10. November 2011 in Österreich
Tagespost-Korrespondent Stephan Baier: "Das wäre nicht erstaunlich, denn Zulehner hat nicht erst seit der Veröffentlichung einer ähnlichen Umfrage im Vorjahr seinen Ruf."
Graz (kath.net)
560 Priester sollen laut einem Bericht der Tagespost die Teilnahmer an der Priester-Befragung durch Paul Zulehner abgelehnt haben. Dies berichtet Stephan Baier, der Österreich-Korrespondent der Zeitung in der jüngsten Ausgabe. Baier beruft sich dabei auf Kirchenkreise und schreibt wörtlich:
"Nicht transparent gemacht wurde, wie viele Priester eine Befragung durch Zulehner & Co ablehnten; laut Kirchenkreisen 560. Das wäre nicht erstaunlich, denn Zulehner hat nicht erst seit der Veröffentlichung einer ähnlichen Umfrage im Vorjahr seinen Ruf.

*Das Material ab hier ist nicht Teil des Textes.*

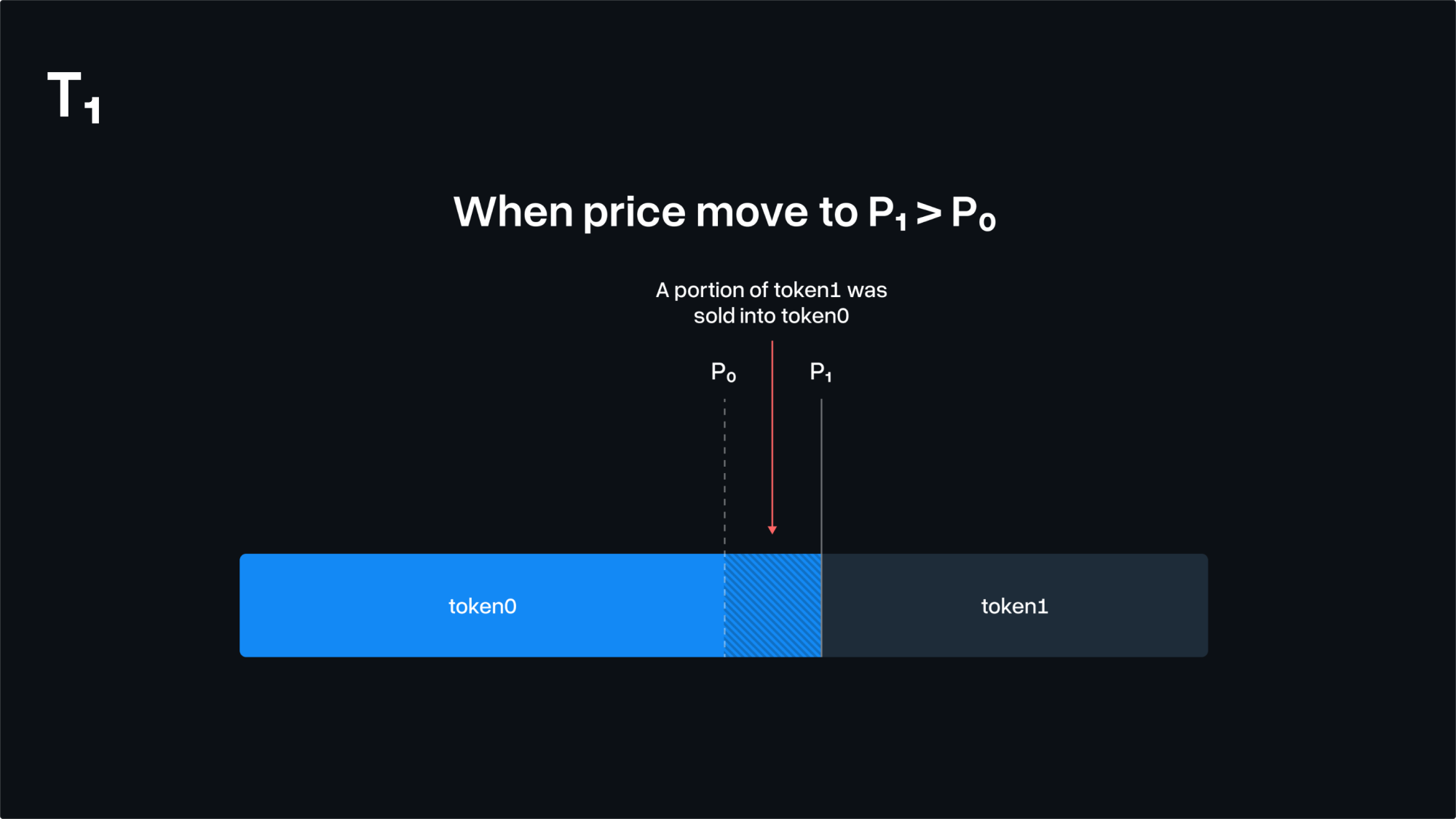Screen dimensions: 1456x819
Task: Click the 'sold into token0' text line
Action: [x=771, y=316]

Baier kritisiert in dem Artikel auch den ORF, der schon eine frühere Umfrage wie eine Jahrhundertsensation habe, doch dass professorale Zahlenspiel habe sich nach Veröffentlichung des gesamten Buchs jedoch als ein "manipulativer Trick" entlarvt. "Nicht die Umfrageergebnisse bestimmten hier offenbar die Interpretation, sondern umgekehrt: Die in Zahlen gefasste Wirklichkeit wurde in die bereits fertige Form der Kirchenreform-Ideologie des Professors gegossen. Ein Beispiel: Wüst zog Zulehner über junge Pfarrer her, die trotz seiner jahrzehntelangen Lehrtätigkeit zur Modernitätsskepsis neigten und in die Weltabschottung gehen. Weil die jungen Priester eine andere Vision von Kirche haben als angegraute Professoren und Kollegen es wünschen, bekommen sie von Zulehner schlechte Noten: Sie würden das Leben in den Pfarrgemeinden autoritativ/autoritär-klerikal bestimmen, ahnt der Professor. Und: Kirche wird zu einer Art antimoderner Oase inmitten einer modernen Welt, ein Zufluchtsort für Weltflüchter.", beschreibt Baier die Positionen Zulehners weiter.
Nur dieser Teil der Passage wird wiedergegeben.